TASK GOAL – Whenever a line in the data below includes the string "agent", copy it out.

(DATA FOR THIS EXERCISE)

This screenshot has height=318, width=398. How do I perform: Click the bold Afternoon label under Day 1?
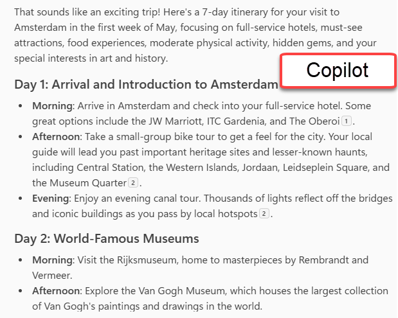pyautogui.click(x=55, y=137)
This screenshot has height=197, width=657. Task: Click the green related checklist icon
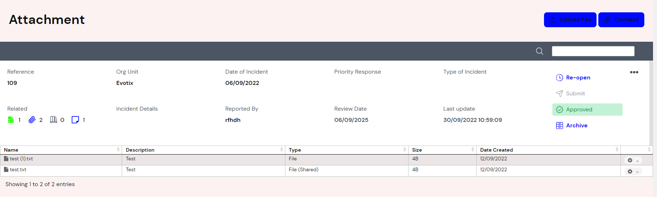[11, 120]

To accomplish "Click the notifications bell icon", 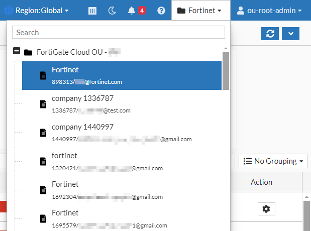I will (x=132, y=11).
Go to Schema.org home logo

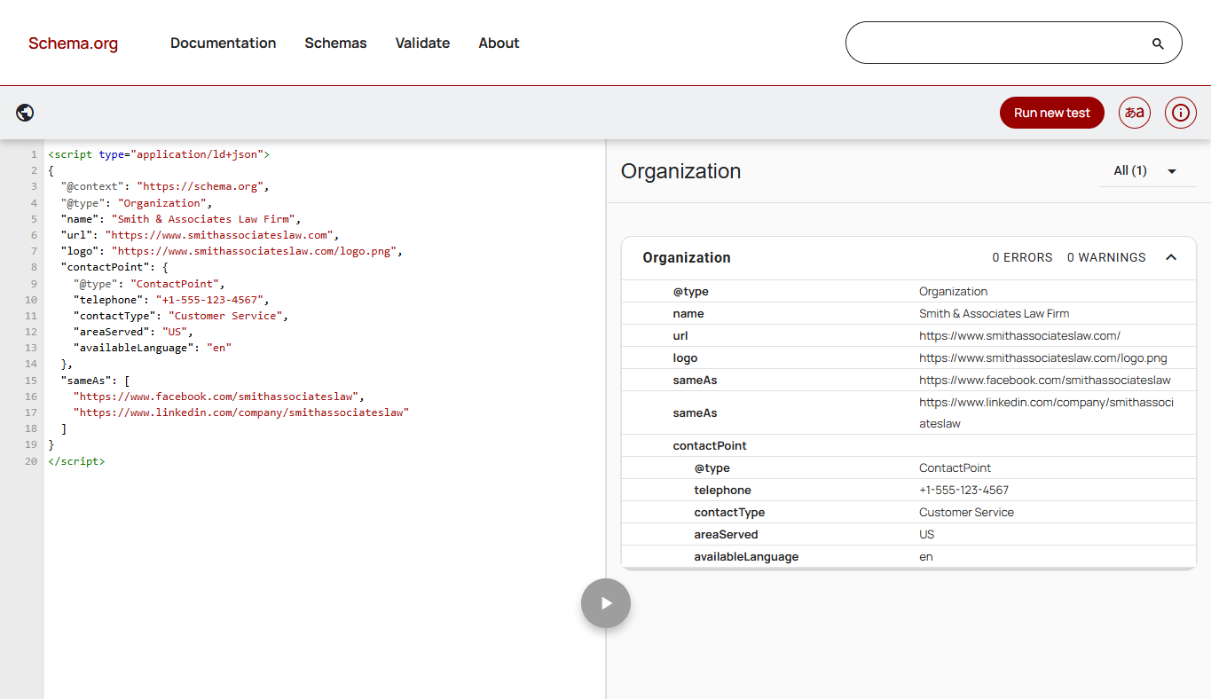tap(73, 43)
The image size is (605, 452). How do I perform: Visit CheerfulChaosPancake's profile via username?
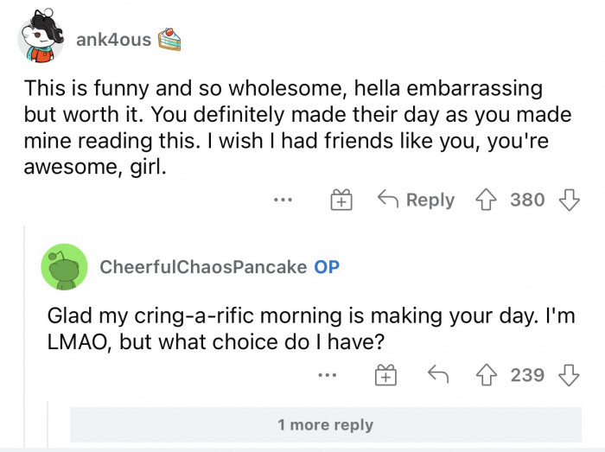pos(203,267)
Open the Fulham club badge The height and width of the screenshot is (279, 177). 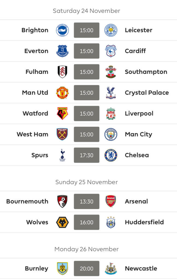click(62, 72)
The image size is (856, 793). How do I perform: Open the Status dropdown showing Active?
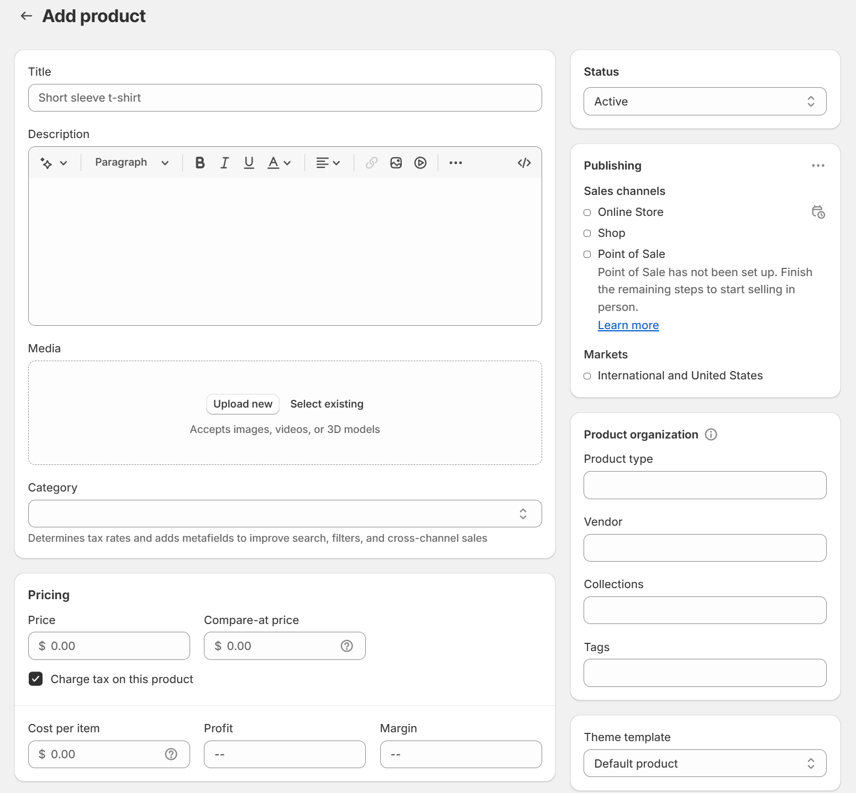click(704, 101)
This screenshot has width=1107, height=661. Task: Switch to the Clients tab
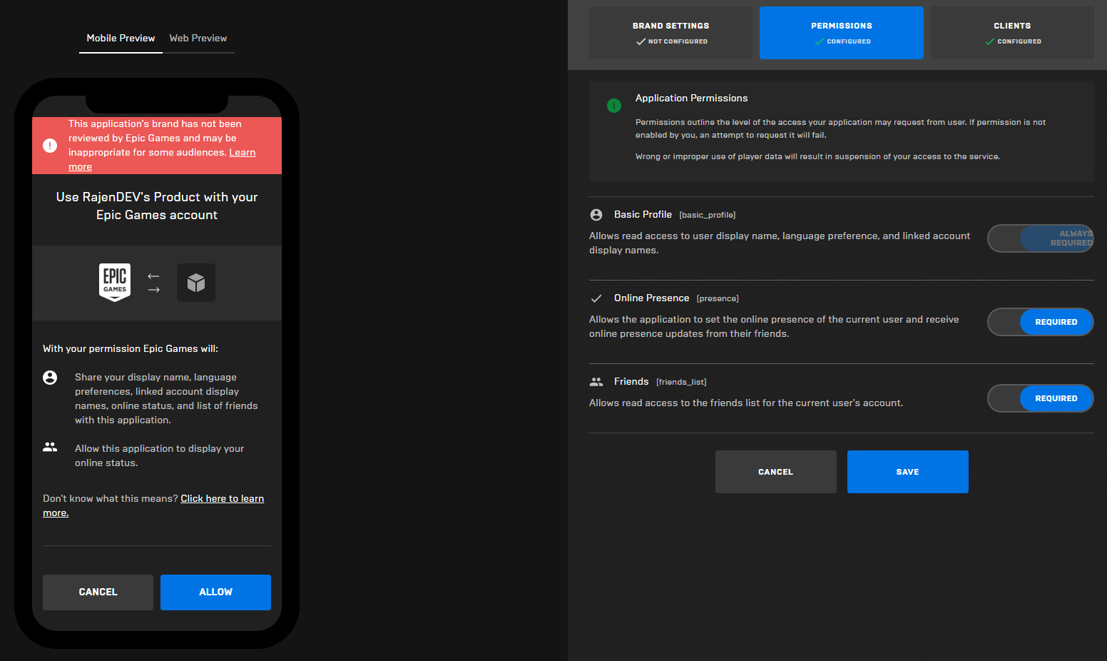(x=1011, y=33)
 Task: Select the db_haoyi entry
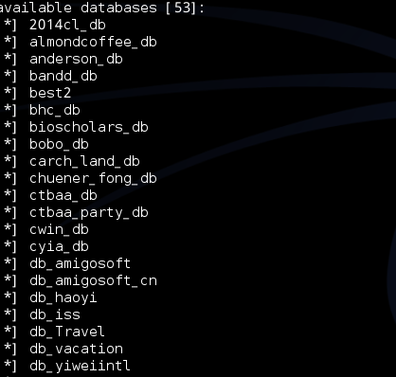63,297
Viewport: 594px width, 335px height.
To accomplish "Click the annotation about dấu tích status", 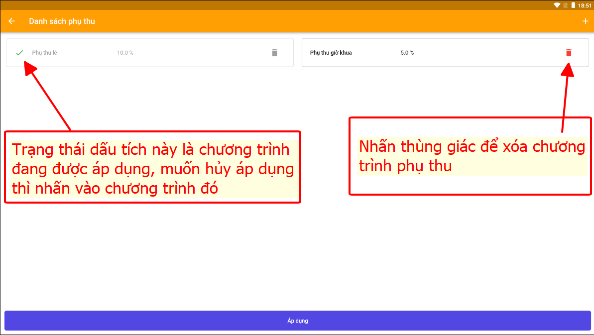I will (152, 167).
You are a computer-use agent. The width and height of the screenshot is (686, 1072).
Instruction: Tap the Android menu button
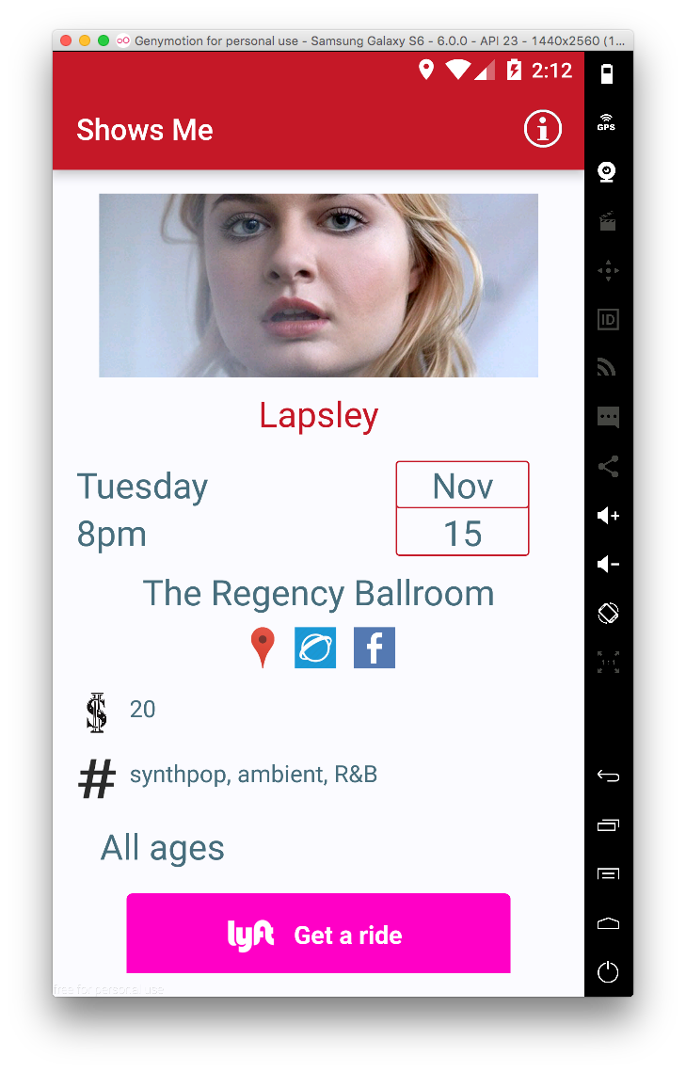tap(607, 873)
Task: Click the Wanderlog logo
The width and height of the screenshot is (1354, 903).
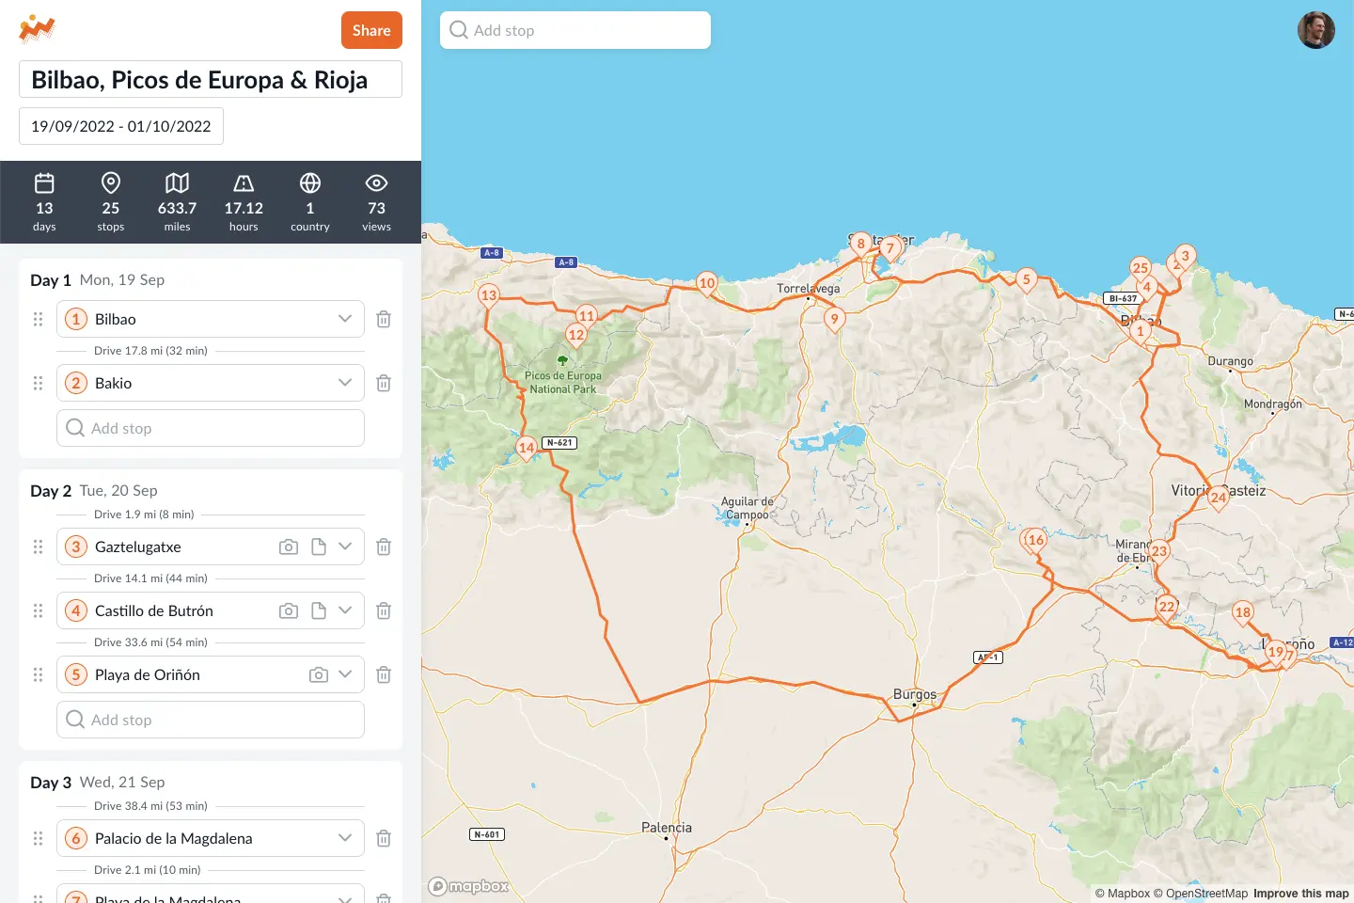Action: (x=36, y=28)
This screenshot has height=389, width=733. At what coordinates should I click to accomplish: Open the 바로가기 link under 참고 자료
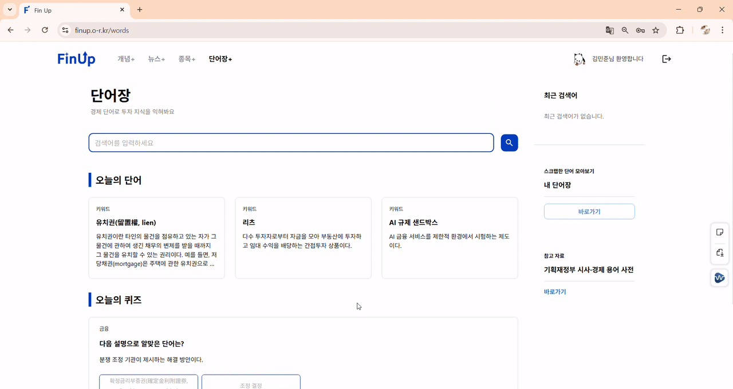[x=554, y=291]
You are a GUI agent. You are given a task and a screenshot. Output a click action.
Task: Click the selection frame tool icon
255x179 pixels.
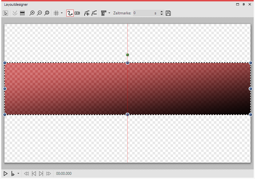click(x=5, y=13)
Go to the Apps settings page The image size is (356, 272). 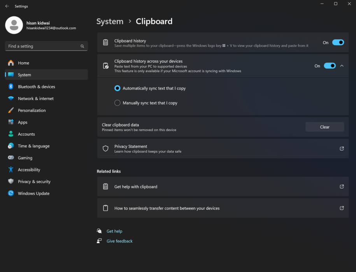point(22,122)
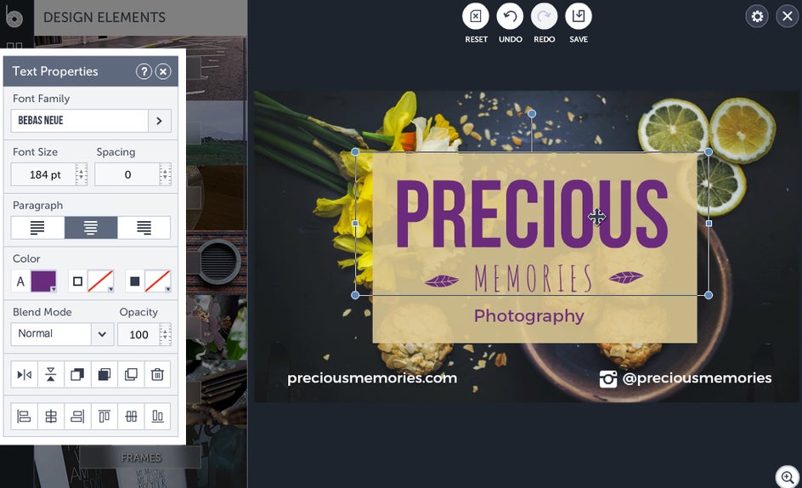Open text outline color dropdown
Screen dimensions: 802x488
(x=101, y=281)
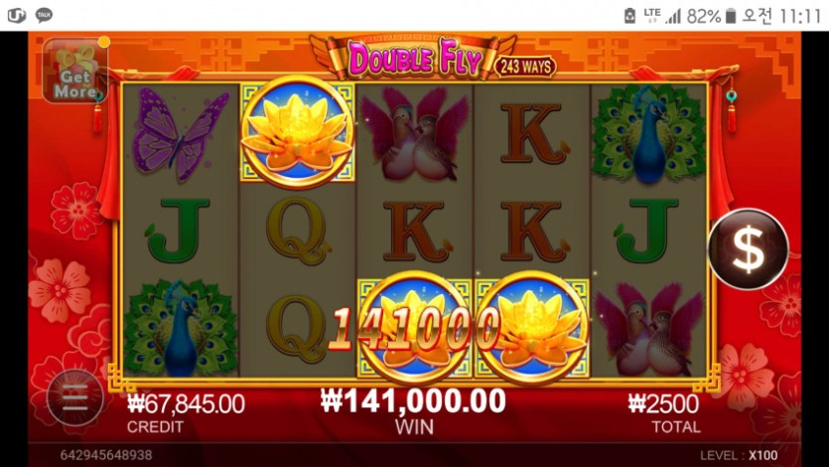Open the Get More gift box
The width and height of the screenshot is (829, 467).
click(x=74, y=70)
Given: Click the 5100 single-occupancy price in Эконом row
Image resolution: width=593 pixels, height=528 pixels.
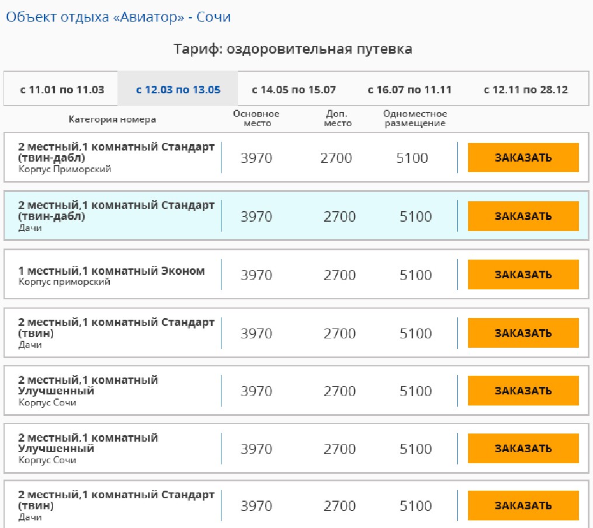Looking at the screenshot, I should [x=415, y=275].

(End DATA FOR THIS EXERCISE)

OUTPUT BELOW –
You are a computer-use agent. The width and height of the screenshot is (686, 1072).
You are a GUI agent. You are given a task and a screenshot. Output a click action.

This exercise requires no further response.